もう少しお洒落とかしても良いのかもしれないが、今の仕事が忙しくて満足な時間が取れないのが最大の理由だ。
「長谷川さん、ちゃんとご飯食べてますか?台所が綺麗すぎるというか……使ってる痕跡がないというか」
「勿論食べてます!って言っても、朝昼は仕事なので夜だけですが……」
自炊はしないこともないけど、外食や出前を頼んで済ませることが多い。
「冷蔵庫、見ても良いですか?もし宜しければ軽く何か作りますよ?」
「えっ……お料理されるんですか?」
「はい、姉と妹と暮らしてるので」
お姉様と妹さん……どんな人なんだろうか。逢ってみたくなった。
「それに……長谷川さんに食べて欲しいなって思ってまして」
トクンと胸が跳ね、顔がまた熱を帯び始めた。
私は頷くことしか出来ず、自室となっている部屋に逃げ込んだ。凄く胸がうるさい。
落ち着くまでその場に座り込み、こういう時のために買っておいた勝負下着に着替えて、リビングに戻ると凄くいい匂いが漂っていた。
「うわぁ……美味しそう」
「対したものじゃないですが……喜んで頂けて良かったです」
野沢さんは嬉しそうに私の食べる姿をじっと見つめていた。
それが恥ずかしくて、また胸の鼓動が煩くなって俯いてしまった。
「そんなに見られると……食べづらい、です」
「あ、ごめんなさい。何やってんだろ本当……」
野沢さんが作った料理を平らげた私は、もう胸が一杯で何かお返しをしなきゃなんて考え出していた。

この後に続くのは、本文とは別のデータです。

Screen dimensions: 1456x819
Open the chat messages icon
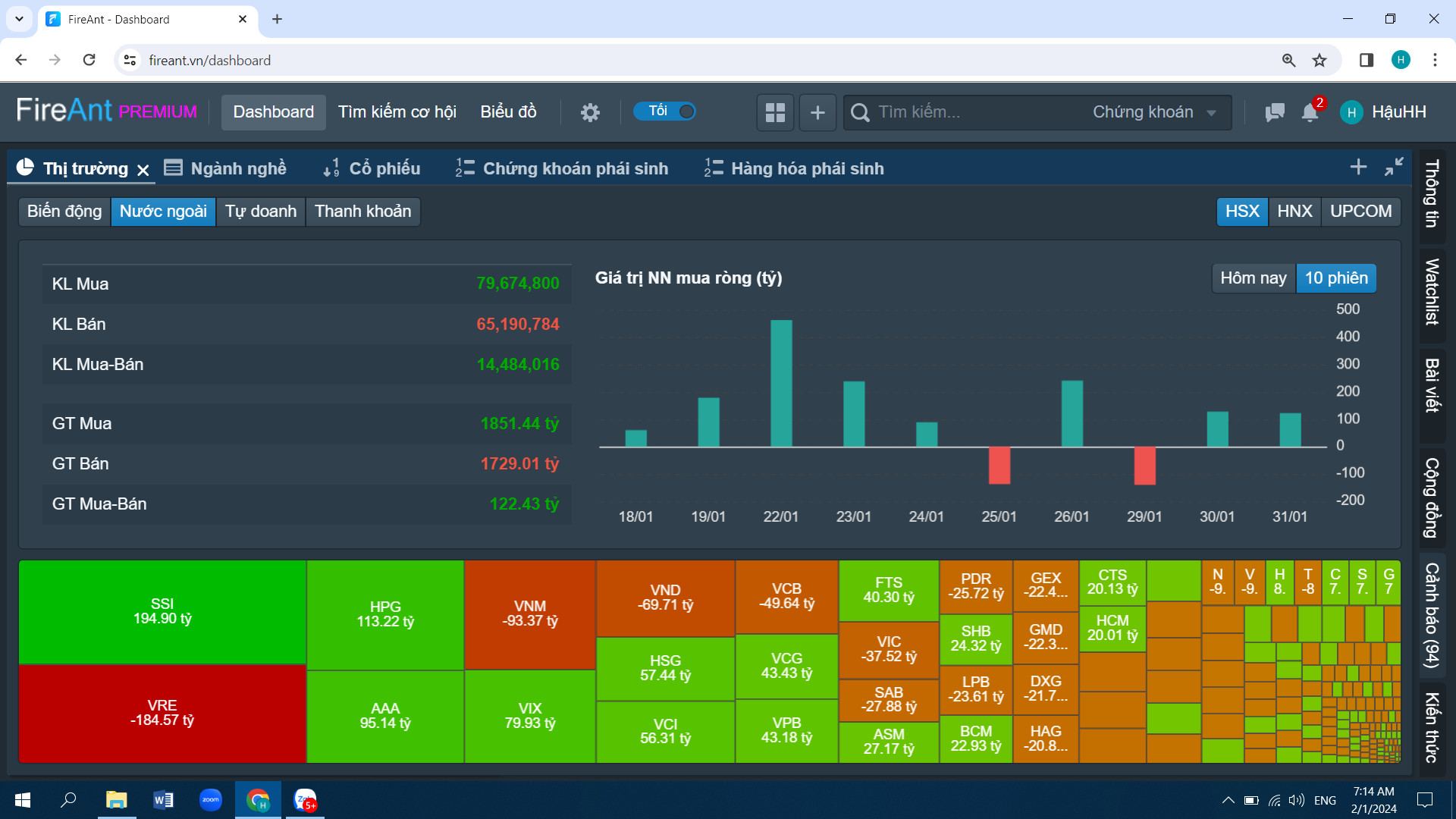click(1275, 112)
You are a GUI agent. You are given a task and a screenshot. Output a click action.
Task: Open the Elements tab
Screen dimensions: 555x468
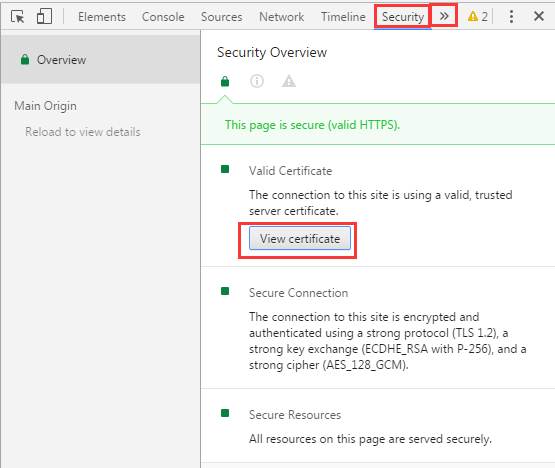coord(102,17)
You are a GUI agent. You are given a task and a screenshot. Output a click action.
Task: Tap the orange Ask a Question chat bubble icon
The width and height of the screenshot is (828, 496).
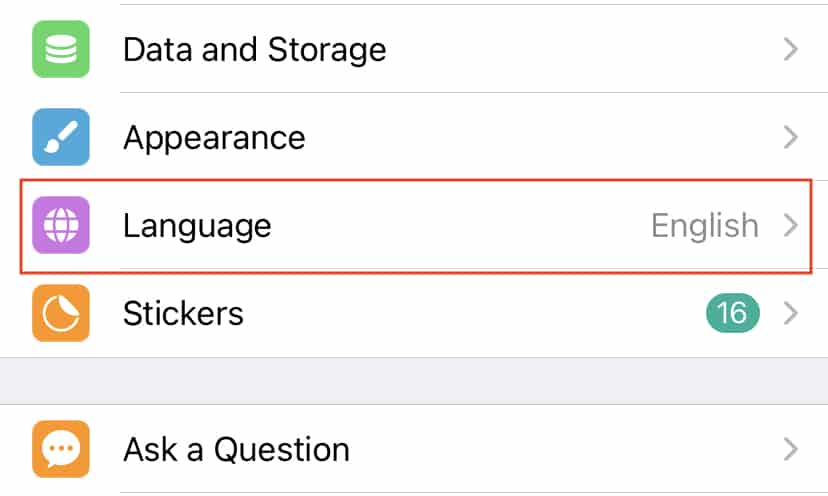(61, 449)
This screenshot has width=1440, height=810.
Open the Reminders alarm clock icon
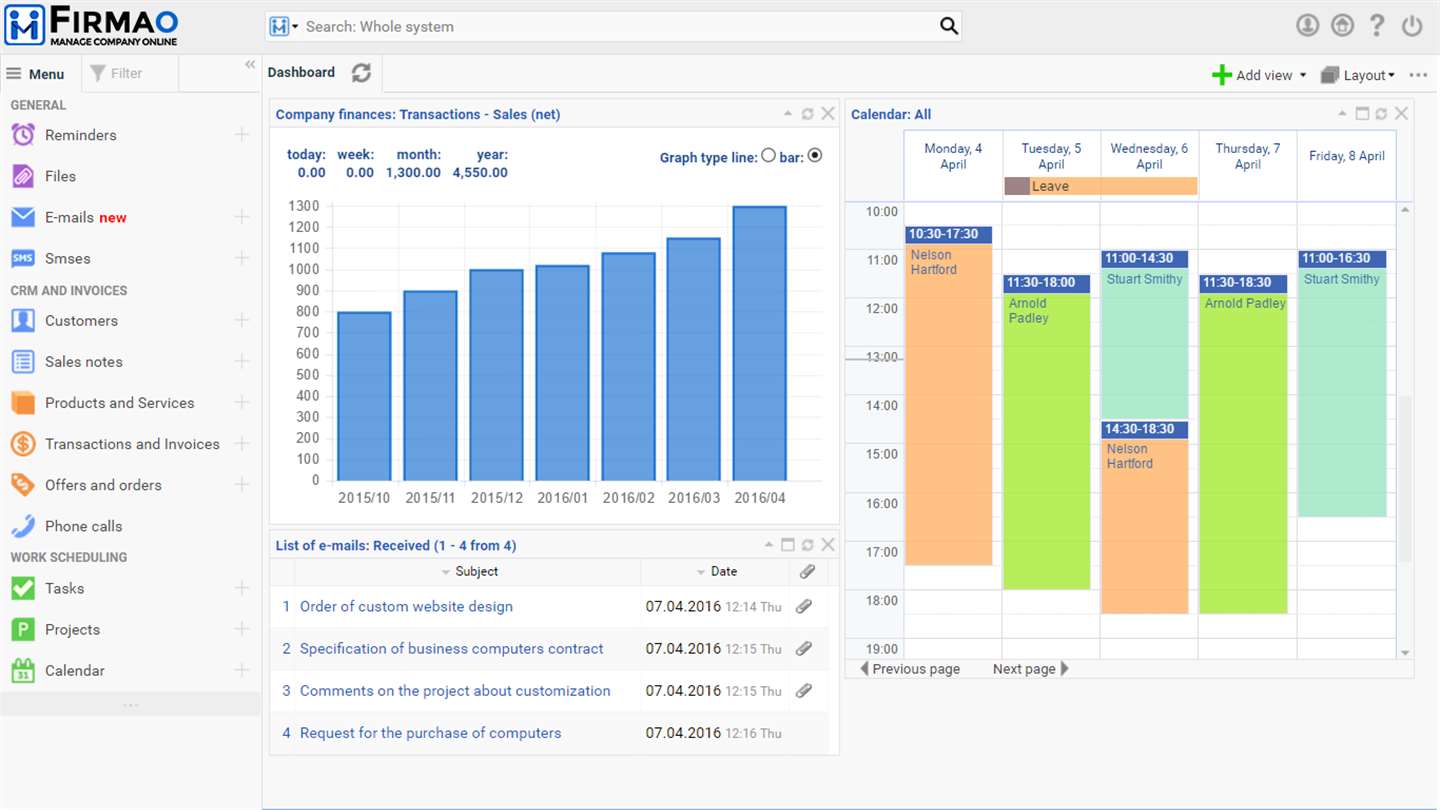point(23,135)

だけど今の私にお返しが出来るようなことが何もなかった。
「……初めて出逢った時の事、憶えてますか?」
「はい、憶えてます」
野沢さんが皆の前で私を一流の女優にして見せますって、宣言したあの日。
最初はプロデューサーとしての使命なんだろうなと軽く考えていた。
「嬉しかったですよ?結果として沢山のお仕事を貰えるようになったんですから」
私は彼にそう答えたけど、何か覚悟した顔で私を見つめる。
「……僕、長谷川さんにどうしても伝えたいことがあるんです」
伝えたい事?なんだろう。
「貴女の事が好きなんです」
えっ……?
「日に日に大きく成長する貴女を……本気で好きになってしまったんです」
「野沢、さん……」
「僕とお付き合いしてください」
生まれて初めて告白された私は嬉しくて、両想いだったことに涙を流した。
勿論返事ははいで、彼と熱い夜を過ごした。